Chad opines that using an existing implementation as the specification for a new one is begging for trouble, even if the existing implementation is “successful”. He says:
… almost all production software is in such bad shape that it would be nearly useless as a guide to re-implementing itself. Now take this already bad picture, and extract only those products that are big, complex, and fragile enough to need a major rewrite, and the odds of success with this approach are significantly worse.
Existing code is good for discovering algorithms—not complex, multi-step processes.
Well said. I had the misfortune of working on a huge “existing software as spec” project that ultimately failed for reasons of the client’s overall business health, but it may well have failed for the reasons Chad mentions above if given half a chance.
I used to think such a project was “hog heaven” for a software developer but now I tend to agree with Chad. If it’s such a great spec, why is it being replaced? And the code itself is almost guaranteed to make you go blind if you look at it for long — simply because most code is crud.
To drive the point home even further, the project I’m talking about was extensively documented. I’m talking technical documentation, in two huge three-ring binders. But a combination of platform limitations and the practices of the original casual programmers simply meant that the technical documentation would cause you to go blind as well — and it’d put you into a coma and cause your cerebral cortex to explode.
So, as Chad says, existing code is good for discovering algorithms and implementation details. The application itself is often sometimes useful as a text fixture — if you can drive the UI or write unit tests against pieces of it to discover how it responds to particular stimuli, that can be enlightening. If you can use something like Camtasia or a code coverage tool against a workload driven by actual end users, you may discover some of the hidden byways of the application.

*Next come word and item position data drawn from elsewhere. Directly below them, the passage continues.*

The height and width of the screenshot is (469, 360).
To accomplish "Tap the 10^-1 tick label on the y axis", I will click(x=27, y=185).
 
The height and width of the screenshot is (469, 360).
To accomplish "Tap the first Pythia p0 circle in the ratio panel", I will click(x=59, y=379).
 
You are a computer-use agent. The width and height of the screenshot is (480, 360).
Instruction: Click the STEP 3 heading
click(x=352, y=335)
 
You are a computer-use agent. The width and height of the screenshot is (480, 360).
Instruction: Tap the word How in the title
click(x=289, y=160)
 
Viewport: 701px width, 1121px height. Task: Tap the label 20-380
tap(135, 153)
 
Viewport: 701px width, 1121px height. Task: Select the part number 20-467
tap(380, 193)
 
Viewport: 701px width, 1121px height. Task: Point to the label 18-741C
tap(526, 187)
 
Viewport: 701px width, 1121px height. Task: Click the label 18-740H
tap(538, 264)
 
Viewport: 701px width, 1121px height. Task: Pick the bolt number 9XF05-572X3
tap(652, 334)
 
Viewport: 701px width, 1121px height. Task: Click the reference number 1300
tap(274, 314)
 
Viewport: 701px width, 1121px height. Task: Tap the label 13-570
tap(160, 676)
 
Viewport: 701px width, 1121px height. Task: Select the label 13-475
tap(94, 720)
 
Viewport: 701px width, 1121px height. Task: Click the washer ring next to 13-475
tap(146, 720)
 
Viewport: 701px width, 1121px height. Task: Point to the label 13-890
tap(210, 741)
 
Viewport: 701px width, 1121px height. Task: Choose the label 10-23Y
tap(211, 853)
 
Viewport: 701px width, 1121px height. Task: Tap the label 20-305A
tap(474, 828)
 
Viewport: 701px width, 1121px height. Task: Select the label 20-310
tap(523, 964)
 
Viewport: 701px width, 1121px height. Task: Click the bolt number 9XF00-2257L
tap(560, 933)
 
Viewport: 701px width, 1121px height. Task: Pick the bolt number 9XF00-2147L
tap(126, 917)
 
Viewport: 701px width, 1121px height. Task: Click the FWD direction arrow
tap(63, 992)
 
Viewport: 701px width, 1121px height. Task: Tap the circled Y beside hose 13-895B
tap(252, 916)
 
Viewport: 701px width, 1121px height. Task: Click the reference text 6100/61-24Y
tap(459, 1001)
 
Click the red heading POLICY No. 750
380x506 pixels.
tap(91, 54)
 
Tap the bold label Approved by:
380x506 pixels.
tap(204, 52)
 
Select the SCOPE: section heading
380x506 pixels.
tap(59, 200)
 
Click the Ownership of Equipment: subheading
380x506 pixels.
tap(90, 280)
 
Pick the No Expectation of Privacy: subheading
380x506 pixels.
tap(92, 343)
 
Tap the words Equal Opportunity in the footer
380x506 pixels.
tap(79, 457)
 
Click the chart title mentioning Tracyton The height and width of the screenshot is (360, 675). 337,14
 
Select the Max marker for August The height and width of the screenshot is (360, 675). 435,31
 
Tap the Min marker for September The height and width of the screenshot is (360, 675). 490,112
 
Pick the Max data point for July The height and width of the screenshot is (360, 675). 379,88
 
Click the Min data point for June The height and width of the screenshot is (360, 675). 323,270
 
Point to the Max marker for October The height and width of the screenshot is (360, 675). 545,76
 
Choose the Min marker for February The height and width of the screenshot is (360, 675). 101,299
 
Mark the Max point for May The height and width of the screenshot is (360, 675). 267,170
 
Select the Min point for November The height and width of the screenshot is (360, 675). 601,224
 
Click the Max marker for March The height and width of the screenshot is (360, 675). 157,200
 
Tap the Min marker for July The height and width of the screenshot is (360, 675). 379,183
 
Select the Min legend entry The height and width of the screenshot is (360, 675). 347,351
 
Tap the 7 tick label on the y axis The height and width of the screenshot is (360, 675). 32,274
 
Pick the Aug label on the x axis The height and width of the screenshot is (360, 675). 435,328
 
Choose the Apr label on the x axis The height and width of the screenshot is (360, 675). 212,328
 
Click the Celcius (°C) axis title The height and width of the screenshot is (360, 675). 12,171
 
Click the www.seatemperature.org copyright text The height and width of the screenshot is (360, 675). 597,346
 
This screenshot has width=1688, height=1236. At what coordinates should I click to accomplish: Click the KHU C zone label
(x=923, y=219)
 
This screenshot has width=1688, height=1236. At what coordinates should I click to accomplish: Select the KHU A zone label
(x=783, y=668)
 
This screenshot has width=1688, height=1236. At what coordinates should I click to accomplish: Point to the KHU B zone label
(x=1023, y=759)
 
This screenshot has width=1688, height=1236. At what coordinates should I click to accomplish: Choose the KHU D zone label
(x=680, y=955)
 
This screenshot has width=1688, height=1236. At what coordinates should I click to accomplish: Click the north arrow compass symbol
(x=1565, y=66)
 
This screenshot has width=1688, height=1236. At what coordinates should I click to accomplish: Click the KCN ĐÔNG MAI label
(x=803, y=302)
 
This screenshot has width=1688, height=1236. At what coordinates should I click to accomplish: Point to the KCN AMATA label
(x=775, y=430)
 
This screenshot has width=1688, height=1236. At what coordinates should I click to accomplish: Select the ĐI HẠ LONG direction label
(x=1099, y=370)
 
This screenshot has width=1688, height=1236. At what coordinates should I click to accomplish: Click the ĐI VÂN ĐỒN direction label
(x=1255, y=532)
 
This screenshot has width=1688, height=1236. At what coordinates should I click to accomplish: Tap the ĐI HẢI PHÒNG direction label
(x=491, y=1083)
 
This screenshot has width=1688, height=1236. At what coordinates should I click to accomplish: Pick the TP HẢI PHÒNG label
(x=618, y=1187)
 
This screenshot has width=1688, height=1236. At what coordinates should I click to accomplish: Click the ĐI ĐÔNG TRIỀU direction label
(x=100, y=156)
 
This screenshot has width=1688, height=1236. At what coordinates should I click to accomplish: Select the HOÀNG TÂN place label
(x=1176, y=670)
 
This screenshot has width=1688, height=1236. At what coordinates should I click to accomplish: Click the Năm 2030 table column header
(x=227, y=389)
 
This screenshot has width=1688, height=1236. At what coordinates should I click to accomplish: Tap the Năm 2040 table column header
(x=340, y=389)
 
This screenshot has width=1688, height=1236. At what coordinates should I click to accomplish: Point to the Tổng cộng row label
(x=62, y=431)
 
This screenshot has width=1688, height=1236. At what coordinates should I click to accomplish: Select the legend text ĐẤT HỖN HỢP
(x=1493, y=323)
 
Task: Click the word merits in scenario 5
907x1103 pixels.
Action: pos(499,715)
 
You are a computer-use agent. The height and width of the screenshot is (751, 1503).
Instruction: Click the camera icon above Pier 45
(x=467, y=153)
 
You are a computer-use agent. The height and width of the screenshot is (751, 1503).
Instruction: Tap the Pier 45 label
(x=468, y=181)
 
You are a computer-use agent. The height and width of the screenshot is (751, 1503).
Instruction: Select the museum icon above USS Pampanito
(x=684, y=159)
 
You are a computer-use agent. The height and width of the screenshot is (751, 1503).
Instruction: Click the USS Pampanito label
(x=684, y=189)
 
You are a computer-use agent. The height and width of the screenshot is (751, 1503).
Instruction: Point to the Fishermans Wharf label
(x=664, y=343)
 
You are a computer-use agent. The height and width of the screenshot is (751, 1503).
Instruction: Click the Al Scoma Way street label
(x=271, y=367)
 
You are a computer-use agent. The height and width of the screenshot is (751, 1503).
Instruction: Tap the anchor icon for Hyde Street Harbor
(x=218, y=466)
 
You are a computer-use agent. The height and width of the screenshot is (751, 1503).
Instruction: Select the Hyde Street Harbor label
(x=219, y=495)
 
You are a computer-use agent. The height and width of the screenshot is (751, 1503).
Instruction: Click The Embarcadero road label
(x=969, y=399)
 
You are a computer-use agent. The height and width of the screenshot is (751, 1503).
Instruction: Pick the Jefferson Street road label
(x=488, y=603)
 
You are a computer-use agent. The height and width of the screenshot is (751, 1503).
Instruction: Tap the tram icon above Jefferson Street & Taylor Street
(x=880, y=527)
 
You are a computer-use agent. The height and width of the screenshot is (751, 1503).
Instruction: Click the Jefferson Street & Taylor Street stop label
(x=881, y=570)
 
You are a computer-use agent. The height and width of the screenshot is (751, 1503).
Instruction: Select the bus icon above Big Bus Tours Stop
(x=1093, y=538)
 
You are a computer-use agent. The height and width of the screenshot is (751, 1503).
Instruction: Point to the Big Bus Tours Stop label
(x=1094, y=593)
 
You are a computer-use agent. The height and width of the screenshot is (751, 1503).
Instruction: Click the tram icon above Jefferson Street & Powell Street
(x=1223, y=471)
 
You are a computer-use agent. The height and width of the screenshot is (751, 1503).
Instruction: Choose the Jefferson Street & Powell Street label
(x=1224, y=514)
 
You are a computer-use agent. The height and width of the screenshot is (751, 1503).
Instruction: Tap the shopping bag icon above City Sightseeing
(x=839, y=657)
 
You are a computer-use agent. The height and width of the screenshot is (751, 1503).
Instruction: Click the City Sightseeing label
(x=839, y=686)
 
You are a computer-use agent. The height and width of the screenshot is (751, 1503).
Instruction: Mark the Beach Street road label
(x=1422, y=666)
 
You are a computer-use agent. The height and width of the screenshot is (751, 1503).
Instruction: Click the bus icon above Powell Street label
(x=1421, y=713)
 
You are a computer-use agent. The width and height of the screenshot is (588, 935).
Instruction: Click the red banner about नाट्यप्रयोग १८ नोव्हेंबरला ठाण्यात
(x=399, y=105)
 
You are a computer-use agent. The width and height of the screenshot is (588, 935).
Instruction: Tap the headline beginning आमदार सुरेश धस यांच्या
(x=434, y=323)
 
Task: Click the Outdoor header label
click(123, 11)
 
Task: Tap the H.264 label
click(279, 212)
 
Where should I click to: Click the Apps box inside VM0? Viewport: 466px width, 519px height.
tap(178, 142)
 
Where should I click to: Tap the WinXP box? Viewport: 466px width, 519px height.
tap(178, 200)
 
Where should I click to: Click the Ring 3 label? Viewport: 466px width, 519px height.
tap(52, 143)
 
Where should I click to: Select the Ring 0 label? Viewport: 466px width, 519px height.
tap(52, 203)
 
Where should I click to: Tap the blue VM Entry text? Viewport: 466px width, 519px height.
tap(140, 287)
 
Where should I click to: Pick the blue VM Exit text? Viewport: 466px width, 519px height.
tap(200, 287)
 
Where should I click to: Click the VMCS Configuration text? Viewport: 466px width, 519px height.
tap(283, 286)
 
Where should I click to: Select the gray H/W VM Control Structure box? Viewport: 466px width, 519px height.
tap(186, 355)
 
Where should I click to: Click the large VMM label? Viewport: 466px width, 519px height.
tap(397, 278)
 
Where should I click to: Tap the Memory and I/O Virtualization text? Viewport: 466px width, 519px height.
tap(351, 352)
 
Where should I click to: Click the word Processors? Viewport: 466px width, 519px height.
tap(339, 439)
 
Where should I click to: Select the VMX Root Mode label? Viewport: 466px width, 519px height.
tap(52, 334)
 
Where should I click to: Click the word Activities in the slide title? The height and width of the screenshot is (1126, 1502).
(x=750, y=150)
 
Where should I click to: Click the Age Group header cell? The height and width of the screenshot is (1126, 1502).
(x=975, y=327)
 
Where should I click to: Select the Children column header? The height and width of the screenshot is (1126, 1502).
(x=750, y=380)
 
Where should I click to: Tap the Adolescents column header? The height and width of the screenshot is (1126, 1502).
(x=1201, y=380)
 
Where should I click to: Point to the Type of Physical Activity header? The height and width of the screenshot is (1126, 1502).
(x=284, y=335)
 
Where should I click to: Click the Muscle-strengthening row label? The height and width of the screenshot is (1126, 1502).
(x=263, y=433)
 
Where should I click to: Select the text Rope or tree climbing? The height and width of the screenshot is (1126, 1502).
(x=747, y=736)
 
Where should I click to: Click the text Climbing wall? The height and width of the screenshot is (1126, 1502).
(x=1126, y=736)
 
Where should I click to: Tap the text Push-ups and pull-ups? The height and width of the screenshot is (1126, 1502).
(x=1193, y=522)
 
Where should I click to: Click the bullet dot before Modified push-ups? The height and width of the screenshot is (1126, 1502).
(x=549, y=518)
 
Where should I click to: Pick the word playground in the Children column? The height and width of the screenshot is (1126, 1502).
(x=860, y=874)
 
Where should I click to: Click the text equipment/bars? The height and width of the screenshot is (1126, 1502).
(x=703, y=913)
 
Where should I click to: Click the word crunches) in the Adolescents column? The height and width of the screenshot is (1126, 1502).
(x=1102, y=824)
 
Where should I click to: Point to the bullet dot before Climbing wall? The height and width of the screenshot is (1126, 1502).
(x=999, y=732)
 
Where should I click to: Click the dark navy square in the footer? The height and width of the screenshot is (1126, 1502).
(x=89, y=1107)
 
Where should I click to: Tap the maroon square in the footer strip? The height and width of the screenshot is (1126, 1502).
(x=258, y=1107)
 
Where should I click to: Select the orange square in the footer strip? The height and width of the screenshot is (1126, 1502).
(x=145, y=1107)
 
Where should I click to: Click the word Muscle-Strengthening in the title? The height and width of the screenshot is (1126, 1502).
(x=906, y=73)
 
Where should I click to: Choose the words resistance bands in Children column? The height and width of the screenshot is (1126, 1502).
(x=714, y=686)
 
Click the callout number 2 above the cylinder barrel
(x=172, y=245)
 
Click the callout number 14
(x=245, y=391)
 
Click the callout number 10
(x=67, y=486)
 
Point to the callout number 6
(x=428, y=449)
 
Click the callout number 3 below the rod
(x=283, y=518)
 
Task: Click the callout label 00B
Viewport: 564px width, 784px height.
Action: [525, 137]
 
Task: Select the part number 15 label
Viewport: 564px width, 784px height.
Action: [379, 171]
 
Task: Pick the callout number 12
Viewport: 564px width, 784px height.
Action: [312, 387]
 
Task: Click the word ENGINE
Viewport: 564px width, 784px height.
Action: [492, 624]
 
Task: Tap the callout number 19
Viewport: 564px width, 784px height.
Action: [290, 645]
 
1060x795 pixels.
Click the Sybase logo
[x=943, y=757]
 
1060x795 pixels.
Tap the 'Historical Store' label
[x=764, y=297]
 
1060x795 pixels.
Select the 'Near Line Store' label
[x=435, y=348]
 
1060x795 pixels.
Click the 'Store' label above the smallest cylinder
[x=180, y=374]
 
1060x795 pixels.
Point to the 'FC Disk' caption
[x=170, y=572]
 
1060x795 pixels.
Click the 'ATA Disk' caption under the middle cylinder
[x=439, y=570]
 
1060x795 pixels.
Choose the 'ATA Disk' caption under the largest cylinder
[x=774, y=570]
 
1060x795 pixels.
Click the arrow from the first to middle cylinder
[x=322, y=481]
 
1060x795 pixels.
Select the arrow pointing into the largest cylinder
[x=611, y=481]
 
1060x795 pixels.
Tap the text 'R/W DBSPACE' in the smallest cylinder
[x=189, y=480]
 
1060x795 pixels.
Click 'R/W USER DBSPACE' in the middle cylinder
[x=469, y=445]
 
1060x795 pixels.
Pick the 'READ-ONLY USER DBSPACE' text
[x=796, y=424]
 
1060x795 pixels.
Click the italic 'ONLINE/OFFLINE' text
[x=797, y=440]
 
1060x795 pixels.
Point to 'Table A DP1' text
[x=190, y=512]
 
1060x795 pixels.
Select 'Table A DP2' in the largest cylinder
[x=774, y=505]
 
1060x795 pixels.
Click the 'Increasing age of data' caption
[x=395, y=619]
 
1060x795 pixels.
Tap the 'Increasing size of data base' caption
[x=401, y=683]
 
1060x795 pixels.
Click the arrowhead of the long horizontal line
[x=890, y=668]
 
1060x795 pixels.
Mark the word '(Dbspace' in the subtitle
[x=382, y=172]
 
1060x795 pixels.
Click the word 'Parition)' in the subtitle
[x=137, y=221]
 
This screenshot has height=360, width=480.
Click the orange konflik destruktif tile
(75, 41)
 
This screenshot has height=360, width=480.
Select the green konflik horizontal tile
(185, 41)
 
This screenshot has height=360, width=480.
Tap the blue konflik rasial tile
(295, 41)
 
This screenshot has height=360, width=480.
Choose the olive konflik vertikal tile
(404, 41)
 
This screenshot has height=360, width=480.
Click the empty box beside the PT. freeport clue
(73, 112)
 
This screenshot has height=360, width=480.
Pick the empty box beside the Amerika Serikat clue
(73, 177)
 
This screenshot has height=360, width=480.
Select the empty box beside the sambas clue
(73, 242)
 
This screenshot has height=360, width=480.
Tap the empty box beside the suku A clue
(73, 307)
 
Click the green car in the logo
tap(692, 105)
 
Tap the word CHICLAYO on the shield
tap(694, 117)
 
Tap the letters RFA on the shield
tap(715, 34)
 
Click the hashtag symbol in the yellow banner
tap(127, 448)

But, you will not find it a comprehensive and accessible specification or requirements document. Although, I’m still thinking it’s better than what passes for specs or requirements that you beat out of the client with a crowbar coax out of the client.
But then there’s the whole issue that if you’re not doing Big Design Up Front (BDUF), or if there are things that are broken in the use cases or UI metaphors of the existing app, such a comprehensive spec is rather useless to you anyway.
Sure, the client tells you the existing app is fine except it won’t scale, and they want everything exactly the same to avoid training issues.
That doesn’t last long in the real world though, as actual users come to you when they hear about the rewrite, falling at your feet and thanking you for saving them from this hideous software monster that has been eating them alive for years. Thank God someone is finally going to speed up the loading of that critical form, remove that stupid limitation on how many line items you can have in an invoice, and implement all the new use cases that have cropped up in the past five years. Before you know it, you have a stack of change requests a foot high.
Which reminds me: how about writing new software from scratch that talks to a legacy database? You know, the kind where each invoice lives in a record with field names like ItemCode14 and Description12, where every field is a varchar to avoid “premature optimization”, and no one ever bothered to index anything? All of which is jealously guarded by a DBA who won’t let you change any of it?
No, existing applications are not a slam-dunk, and quite possibly, in any given case may be less than no help at all.